Mais ce qu'il ressentait pour Eleanor dépassait tout ce qu'il avait entendu. Ce lien était profond, presque douloureux. Il ne s'agissait pas seulement d'attraction ou de curiosité, mais d'une certitude inexplicable qu'elle n'était pas une inconnue pour lui.

« Qui es-tu, vraiment, Eleanor ? Pourquoi ton âme semble-t-elle déjà connaître la mienne ? »

Il posa son regard sur l'horizon sombre. Une idée lui vint alors, claire et insistante : il devait consulter la chaman du village, celle qui pouvait lire les âmes et interpréter les rêves.

Raiatea savait qu'il ne pouvait pas ignorer ce rêve, ni ce qu'il ressentait. C'était comme si les dieux eux-mêmes lui avaient envoyé un message, un rappel d'un passé oublié.

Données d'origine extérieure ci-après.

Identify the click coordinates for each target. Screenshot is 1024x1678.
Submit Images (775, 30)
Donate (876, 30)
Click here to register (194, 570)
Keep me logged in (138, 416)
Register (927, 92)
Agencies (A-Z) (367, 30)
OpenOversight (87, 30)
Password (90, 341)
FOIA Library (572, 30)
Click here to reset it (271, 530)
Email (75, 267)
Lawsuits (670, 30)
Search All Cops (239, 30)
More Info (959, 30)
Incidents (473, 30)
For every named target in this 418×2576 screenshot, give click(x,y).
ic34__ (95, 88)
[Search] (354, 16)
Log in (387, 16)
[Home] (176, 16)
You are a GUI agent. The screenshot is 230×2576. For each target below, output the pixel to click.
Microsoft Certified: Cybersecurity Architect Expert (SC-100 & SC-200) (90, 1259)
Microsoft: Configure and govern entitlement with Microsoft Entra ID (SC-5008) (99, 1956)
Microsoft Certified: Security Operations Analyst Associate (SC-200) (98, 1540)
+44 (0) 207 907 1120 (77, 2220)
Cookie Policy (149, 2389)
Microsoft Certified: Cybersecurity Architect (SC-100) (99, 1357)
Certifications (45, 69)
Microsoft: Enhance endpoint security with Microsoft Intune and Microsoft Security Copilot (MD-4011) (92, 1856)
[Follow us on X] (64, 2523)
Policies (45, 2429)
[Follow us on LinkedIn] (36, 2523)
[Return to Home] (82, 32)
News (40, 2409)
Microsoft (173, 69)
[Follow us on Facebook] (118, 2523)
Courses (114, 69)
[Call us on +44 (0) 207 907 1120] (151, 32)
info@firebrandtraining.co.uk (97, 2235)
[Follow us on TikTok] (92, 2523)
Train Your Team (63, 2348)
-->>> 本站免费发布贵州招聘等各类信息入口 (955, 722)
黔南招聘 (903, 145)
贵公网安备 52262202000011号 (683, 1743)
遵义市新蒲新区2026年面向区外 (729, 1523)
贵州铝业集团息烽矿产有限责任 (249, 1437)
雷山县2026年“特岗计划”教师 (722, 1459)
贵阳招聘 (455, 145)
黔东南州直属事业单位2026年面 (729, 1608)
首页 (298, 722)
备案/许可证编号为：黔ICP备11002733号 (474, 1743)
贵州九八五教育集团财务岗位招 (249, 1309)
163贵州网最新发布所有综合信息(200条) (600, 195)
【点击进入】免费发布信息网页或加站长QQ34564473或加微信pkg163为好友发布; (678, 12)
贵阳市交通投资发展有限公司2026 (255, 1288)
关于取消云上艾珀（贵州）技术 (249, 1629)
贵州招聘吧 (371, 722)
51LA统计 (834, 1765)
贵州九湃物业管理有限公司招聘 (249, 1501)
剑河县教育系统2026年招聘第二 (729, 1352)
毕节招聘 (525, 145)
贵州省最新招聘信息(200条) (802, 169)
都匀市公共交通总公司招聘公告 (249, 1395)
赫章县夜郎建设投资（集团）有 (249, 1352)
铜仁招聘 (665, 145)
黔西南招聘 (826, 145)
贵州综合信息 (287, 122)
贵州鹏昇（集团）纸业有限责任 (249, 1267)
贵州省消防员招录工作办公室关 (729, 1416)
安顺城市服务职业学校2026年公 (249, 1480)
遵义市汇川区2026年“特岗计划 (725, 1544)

Il resta assis près de la fenêtre pendant de longues minutes, écoutant le murmure des vagues, avant de prendre sa décision. Dès l'aube, il irait voir Moana. Il devait savoir si Eleanor était vraiment celle qu'il croyait

Alors qu'il se levait pour retourner se coucher, une étoile filante traversa le ciel. Il la regarda avec un mélange d'émerveillement et de conviction.

Dans son cœur, il sentit une certitude grandir : ce n'était pas une coïncidence que leurs chemins se soient croisés. Les dieux, les étoiles, et peut-être même leurs propres âmes, avaient guidé leurs pas.

Raiatea murmura une dernière prière avant de fermer les yeux :

« E tae te mahana e ite au, o tei hea te tumu o te here o teie oraraa. »
(Littéralement : « Un jour, je saurai pourquoi cet amour existe dans cette vie. »)

Avec cette pensée, il s'endormit à nouveau, l'esprit tourné vers les révélations à venir.